**Data for processing**

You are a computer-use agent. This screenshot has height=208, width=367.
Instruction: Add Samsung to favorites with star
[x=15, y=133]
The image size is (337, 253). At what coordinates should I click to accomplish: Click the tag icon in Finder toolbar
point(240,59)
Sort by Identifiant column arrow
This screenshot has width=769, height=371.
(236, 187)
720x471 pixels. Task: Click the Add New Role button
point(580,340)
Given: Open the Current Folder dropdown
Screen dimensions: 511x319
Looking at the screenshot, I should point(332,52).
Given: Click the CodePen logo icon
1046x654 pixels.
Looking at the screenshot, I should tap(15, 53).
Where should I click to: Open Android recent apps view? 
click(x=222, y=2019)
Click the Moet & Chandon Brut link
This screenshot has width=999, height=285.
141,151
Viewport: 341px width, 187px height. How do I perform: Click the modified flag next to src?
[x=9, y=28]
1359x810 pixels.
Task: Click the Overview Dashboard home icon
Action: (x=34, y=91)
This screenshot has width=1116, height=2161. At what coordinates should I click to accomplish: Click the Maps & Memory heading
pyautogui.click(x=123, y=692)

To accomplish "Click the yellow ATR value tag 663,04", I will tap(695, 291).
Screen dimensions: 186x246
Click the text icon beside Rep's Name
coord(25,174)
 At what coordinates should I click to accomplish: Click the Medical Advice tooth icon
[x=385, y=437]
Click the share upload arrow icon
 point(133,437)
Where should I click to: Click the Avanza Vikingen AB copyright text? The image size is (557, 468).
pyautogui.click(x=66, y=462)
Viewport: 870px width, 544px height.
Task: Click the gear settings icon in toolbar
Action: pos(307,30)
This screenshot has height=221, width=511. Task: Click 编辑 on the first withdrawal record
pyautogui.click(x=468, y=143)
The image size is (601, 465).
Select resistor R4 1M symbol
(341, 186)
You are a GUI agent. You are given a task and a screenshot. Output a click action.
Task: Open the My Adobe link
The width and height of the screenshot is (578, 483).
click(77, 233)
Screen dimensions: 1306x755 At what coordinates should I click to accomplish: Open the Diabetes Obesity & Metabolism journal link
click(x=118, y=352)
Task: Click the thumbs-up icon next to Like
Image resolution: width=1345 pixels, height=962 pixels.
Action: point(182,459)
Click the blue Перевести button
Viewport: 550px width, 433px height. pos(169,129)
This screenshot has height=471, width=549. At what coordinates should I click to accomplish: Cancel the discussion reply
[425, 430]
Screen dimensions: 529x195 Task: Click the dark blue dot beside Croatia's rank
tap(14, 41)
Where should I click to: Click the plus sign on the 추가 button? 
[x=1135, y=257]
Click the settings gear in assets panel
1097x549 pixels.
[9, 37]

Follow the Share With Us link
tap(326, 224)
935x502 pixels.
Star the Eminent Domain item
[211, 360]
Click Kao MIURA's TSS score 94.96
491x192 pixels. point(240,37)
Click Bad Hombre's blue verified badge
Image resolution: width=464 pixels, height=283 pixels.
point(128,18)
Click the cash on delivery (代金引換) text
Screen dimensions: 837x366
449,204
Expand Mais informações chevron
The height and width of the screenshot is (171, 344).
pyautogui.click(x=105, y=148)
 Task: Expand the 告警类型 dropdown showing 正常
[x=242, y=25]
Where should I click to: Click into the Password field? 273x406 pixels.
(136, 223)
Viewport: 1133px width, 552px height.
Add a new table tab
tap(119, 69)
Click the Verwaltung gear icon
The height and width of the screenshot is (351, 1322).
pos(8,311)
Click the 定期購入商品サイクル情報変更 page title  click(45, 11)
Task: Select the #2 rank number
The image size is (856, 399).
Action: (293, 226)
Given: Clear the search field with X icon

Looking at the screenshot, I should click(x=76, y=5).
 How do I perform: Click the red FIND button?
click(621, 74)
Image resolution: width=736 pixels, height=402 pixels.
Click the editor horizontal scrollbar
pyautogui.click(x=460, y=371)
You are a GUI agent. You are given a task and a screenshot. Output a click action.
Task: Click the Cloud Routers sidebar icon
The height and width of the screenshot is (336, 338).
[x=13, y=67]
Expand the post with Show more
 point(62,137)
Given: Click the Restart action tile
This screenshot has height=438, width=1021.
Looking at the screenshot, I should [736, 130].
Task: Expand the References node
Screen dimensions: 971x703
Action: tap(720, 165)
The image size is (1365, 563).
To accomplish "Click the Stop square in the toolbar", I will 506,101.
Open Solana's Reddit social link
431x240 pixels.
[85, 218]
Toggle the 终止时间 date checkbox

**How to complete this task**
The required answer is the complete data, repeated exactly.

**Exercise response**
You are a computer-use agent. This screenshot has height=208, width=367.
Instruction: Add Samsung to favorites with star
[x=15, y=133]
The image size is (337, 253). At what coordinates should I click to accomplish: Click the tag icon in Finder toolbar
point(240,59)
Sort by Identifiant column arrow
This screenshot has width=769, height=371.
(236, 187)
720x471 pixels. Task: Click the Add New Role button
point(580,340)
Given: Open the Current Folder dropdown
Screen dimensions: 511x319
Looking at the screenshot, I should point(332,52).
Given: Click the CodePen logo icon
1046x654 pixels.
Looking at the screenshot, I should tap(15, 53).
Where should I click to: Open Android recent apps view? 
click(x=222, y=2019)
Click the Moet & Chandon Brut link
This screenshot has width=999, height=285.
141,151
Viewport: 341px width, 187px height. How do I perform: Click the modified flag next to src?
[x=9, y=28]
1359x810 pixels.
Task: Click the Overview Dashboard home icon
Action: (x=34, y=91)
This screenshot has width=1116, height=2161. At what coordinates should I click to accomplish: Click the Maps & Memory heading
pyautogui.click(x=123, y=692)

To accomplish "Click the yellow ATR value tag 663,04", I will tap(695, 291).
Screen dimensions: 186x246
Click the text icon beside Rep's Name
coord(25,174)
 At what coordinates should I click to accomplish: Click the Medical Advice tooth icon
[x=385, y=437]
Click the share upload arrow icon
 point(133,437)
Where should I click to: Click the Avanza Vikingen AB copyright text? The image size is (557, 468).
pyautogui.click(x=66, y=462)
Viewport: 870px width, 544px height.
Task: Click the gear settings icon in toolbar
Action: pos(307,30)
This screenshot has height=221, width=511. Task: Click 编辑 on the first withdrawal record
pyautogui.click(x=468, y=143)
The image size is (601, 465).
Select resistor R4 1M symbol
(341, 186)
You are a GUI agent. You are given a task and a screenshot. Output a click action.
Task: Open the My Adobe link
The width and height of the screenshot is (578, 483).
click(77, 233)
Screen dimensions: 1306x755 At what coordinates should I click to accomplish: Open the Diabetes Obesity & Metabolism journal link
click(x=118, y=352)
Task: Click the thumbs-up icon next to Like
Image resolution: width=1345 pixels, height=962 pixels.
Action: point(182,459)
Click the blue Перевести button
Viewport: 550px width, 433px height. pos(169,129)
This screenshot has height=471, width=549. At what coordinates should I click to accomplish: Cancel the discussion reply
[425, 430]
Screen dimensions: 529x195 Task: Click the dark blue dot beside Croatia's rank
tap(14, 41)
Where should I click to: Click the plus sign on the 추가 button? 
[x=1135, y=257]
Click the settings gear in assets panel
1097x549 pixels.
[9, 37]

Follow the Share With Us link
tap(326, 224)
935x502 pixels.
Star the Eminent Domain item
[211, 360]
Click Kao MIURA's TSS score 94.96
491x192 pixels. point(240,37)
Click Bad Hombre's blue verified badge
Image resolution: width=464 pixels, height=283 pixels.
point(128,18)
Click the cash on delivery (代金引換) text
Screen dimensions: 837x366
449,204
Expand Mais informações chevron
The height and width of the screenshot is (171, 344).
pyautogui.click(x=105, y=148)
 Task: Expand the 告警类型 dropdown showing 正常
[x=242, y=25]
Where should I click to: Click into the Password field? 273x406 pixels.
(136, 223)
Viewport: 1133px width, 552px height.
Add a new table tab
tap(119, 69)
Click the Verwaltung gear icon
The height and width of the screenshot is (351, 1322).
pos(8,311)
Click the 定期購入商品サイクル情報変更 page title  click(45, 11)
Task: Select the #2 rank number
The image size is (856, 399).
Action: (293, 226)
Given: Clear the search field with X icon

Looking at the screenshot, I should click(x=76, y=5).
 How do I perform: Click the red FIND button?
click(621, 74)
Image resolution: width=736 pixels, height=402 pixels.
Click the editor horizontal scrollbar
pyautogui.click(x=460, y=371)
You are a GUI agent. You are given a task and a screenshot. Output a click action.
Task: Click the Cloud Routers sidebar icon
The height and width of the screenshot is (336, 338).
[x=13, y=67]
Expand the post with Show more
 point(62,137)
Given: Click the Restart action tile
This screenshot has height=438, width=1021.
Looking at the screenshot, I should [736, 130].
Task: Expand the References node
Screen dimensions: 971x703
Action: tap(720, 165)
The image size is (1365, 563).
To accomplish "Click the Stop square in the toolbar", I will 506,101.
Open Solana's Reddit social link
431x240 pixels.
[85, 218]
Toggle the 终止时间 date checkbox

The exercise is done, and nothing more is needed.